* **Text provided**:
■ ■ ■ ■ ■ ■ ■

My college roommate, Jenny, posted regularly on FB about her family’s battle with Lyme disease. Upon hearing of Logan's ailments, Jenny convinced me to have him tested. But his test came back negative. Like many others, we would come to learn how devastatingly unreliable the CDC-approved test for Lyme Disease is and how much misery that unreliable test creates around the world. Luckily, Jenny is a persistent Lyme warrior and she kept hounding me. Eventually, a list of Lyme disease symptoms appeared in my inbox. After reading the list, Logan said, "I have every one of those." I looked at it and said, "So do I."
But here we are now, twenty-two months later, and we are as close to cured as anyone I've heard of who has had long-term, misdiagnosed Lyme disease. The suffering encountered by severely ill people in the on-line Lyme disease groups is overwhelming. People can't find knowledgeable doctors or if they can, it takes months to get in to see that doctor. Because there are so few of them, Lyme Literate doctors (LLMDs) are able to command exorbitant rates. Even so, they can't keep up with the number of patients. My son and I have done many, many treatments and I know now that we spent too much money. I know which treatments seemed to help while undergoing the treatment, but did not have lasting effect. I know the importance of rebuilding the immune system, eating a healthy diet, and what veterinarians know about parasites: deworming works.

■ ■ ■ ■ ■ ■ ■

* **Recorded information**:
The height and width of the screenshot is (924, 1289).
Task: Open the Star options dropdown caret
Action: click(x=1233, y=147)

■ ■ ■ ■ ■ ■ ■

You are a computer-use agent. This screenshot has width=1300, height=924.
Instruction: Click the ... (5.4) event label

■ ■ ■ ■ ■ ■ ■

* **Apply what you read**:
**1)** In the Lyme disease text:
(a) Who convinced the writer to have Logan tested?
(b) How many months later does the writer say they are close to cured?
(c) What do veterinarians know about parasites, according to the writer?
**2)** Can you echo the Lyme disease text word for word, starting at "But here we" and ending at "parasites: deworming works."?

* **Results in order**:
**1)**
(a) Jenny, the writer's college roommate.
(b) Twenty-two months.
(c) Deworming works.

**2)**
But here we are now, twenty-two months later, and we are as close to cured as anyone I've heard of who has had long-term, misdiagnosed Lyme disease. The suffering encountered by severely ill people in the on-line Lyme disease groups is overwhelming. People can't find knowledgeable doctors or if they can, it takes months to get in to see that doctor. Because there are so few of them, Lyme Literate doctors (LLMDs) are able to command exorbitant rates. Even so, they can't keep up with the number of patients. My son and I have done many, many treatments and I know now that we spent too much money. I know which treatments seemed to help while undergoing the treatment, but did not have lasting effect. I know the importance of rebuilding the immune system, eating a healthy diet, and what veterinarians know about parasites: deworming works.